Using a combination of GDA labelling and health logos could help consumers to understand the nutritional content and health implications of food products, say researchers.

The suggestions come after research published in Appetite​ aimed to produce a framework for the way consumers view different types of labels.

“We wanted to get a sense of how consumers viewed the world of labelling. And how they might view the things they come across on label,”​ explained Dr Monique Raats, senior researcher on the project.

Raats told us that her study, which forms part of the FLABEL project, aimed to find a new way of classifying pieces of information that consumers come across on food label, “one that really came from consumers. That was the starting point.”

“The labelling literature and the labelling debate is quite entrenched in putting different labelling systems up against each other. So we have a lot of discussion about GDAs versus traffic lights – for example,” ​said Raats. “What we were interested in was finding out how consumers would describe the differences and similarities between all of the things that they might come across on labels that are there to communicate to them about health.”
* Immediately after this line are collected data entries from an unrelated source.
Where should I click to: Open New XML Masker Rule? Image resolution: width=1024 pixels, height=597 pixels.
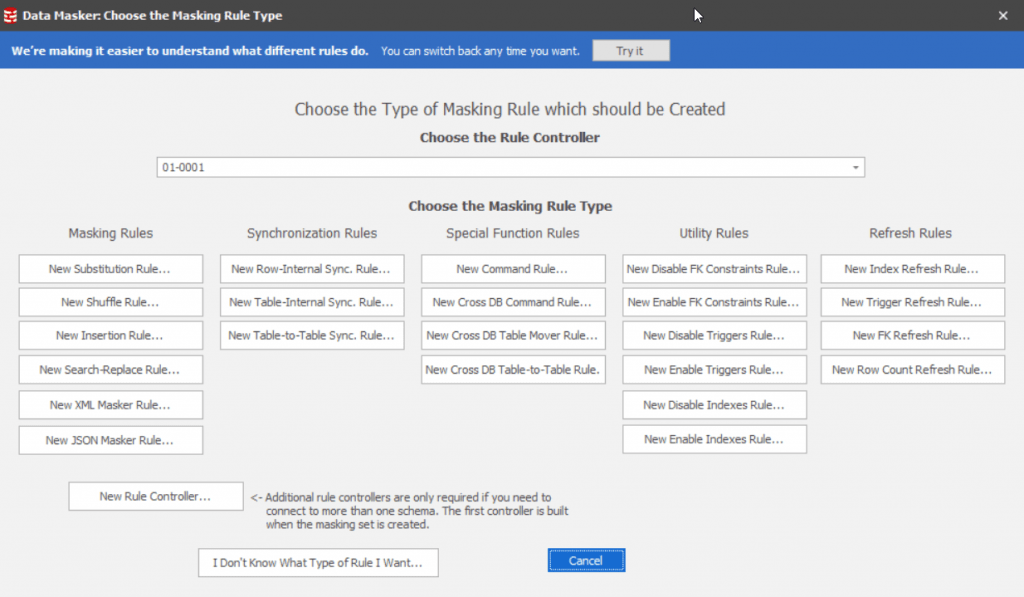click(x=110, y=405)
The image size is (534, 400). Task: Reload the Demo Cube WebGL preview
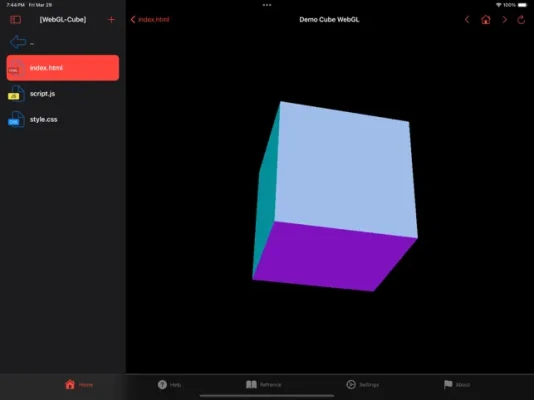point(521,20)
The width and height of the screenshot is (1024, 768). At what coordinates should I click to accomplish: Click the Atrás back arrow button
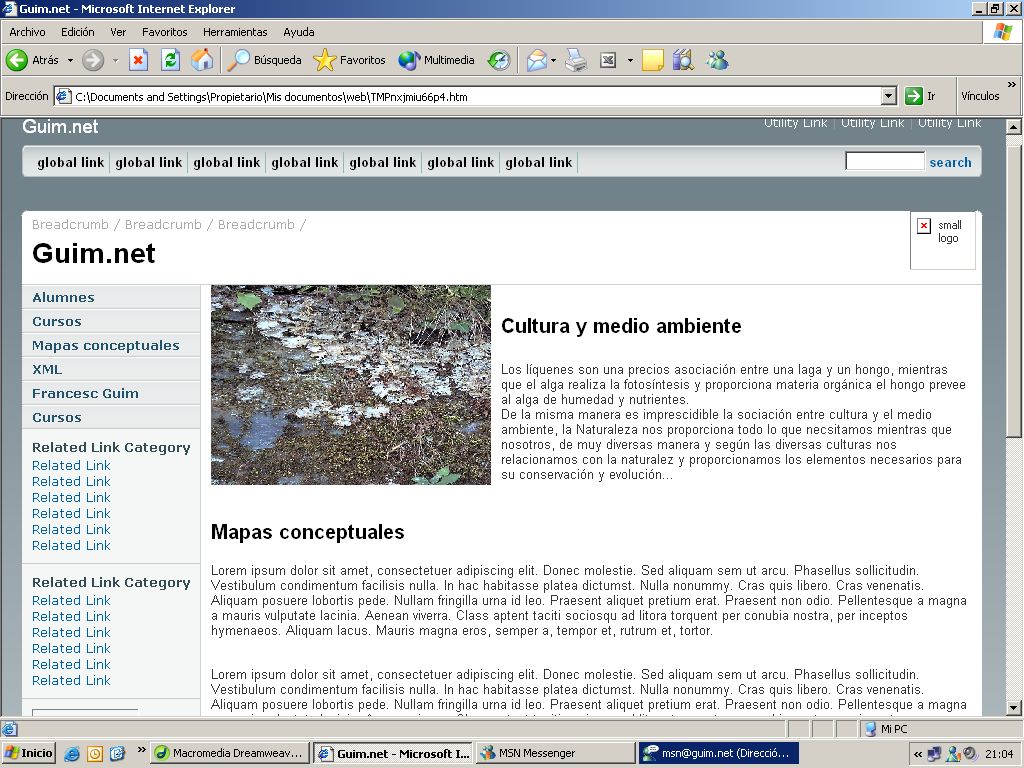(32, 60)
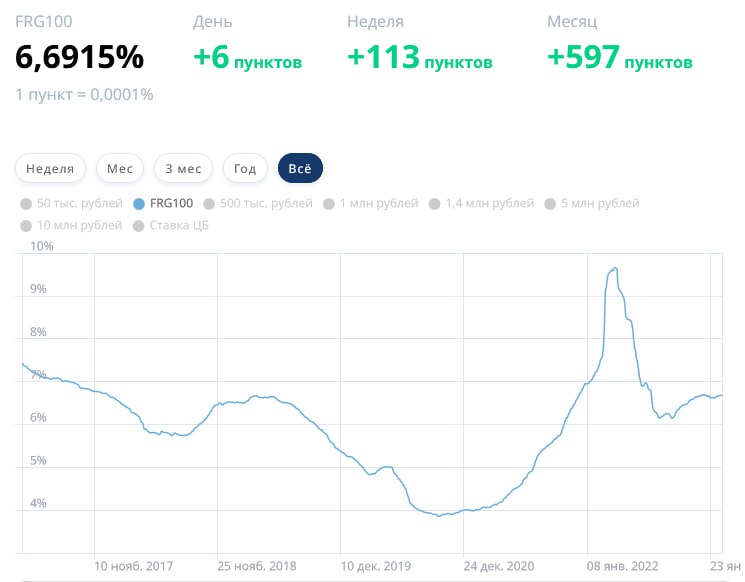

Raats said the really key finding of the study was that consumers recognised certain forms of information were more ‘directive’ than other forms – meaning that meaning that ‘directive’ labels told them what to do in terms of health.

“So, for example a logo system is very directive. It tells you at the level of the food that this product is healthy,” ​she said. “Then there are the GDA systems that are not directive because they do not tell you if something is healthy or not – they just provide you with a range of information about nutrients and it is up to you to make that judgement."

Better understanding

“The starting point was to collect a selection of information on labels that people come across,” said Raats. “We tried to get a wide selection of labels, so we trawled was out there in Europe and found that was quite wide ranging.”

“We chose things from the basic nutrition information that appears in different forms in panels, through to some of the logo schemes that exist … and nutrition claims as well.”

The researchers asked groups of consumers in a number of to sort the wide selection of labels they had gathered into labels into piles, “and then explain to us what the reason was that they put things into piles.”

“One interesting thing was that we saw very similar patterns across Europe – even though if you look at the labelling environment in Europe, its actually quite different in different countries.

“[But] the really key thing was that people recognised that certain forms of information were more directive than other forms,”​ said the researcher. “Something like a GDA doesn’t direct you to what decision you might want to make if you need help making a decision as to whether that product is healthy or not. But a logo will do that job.”

Raats said it would be ‘interesting’ to look at combinations of directive and semi-directive labelling: “That’s something that isn’t on the market at the minute, because countries that tend to have logos do not use traffic lights, and visa-versa for those who use traffic lights.”

“Those two parts of the spectrum do different jobs. And that’s where we hoped that producing this framework for classifying different types of information might be helpful.”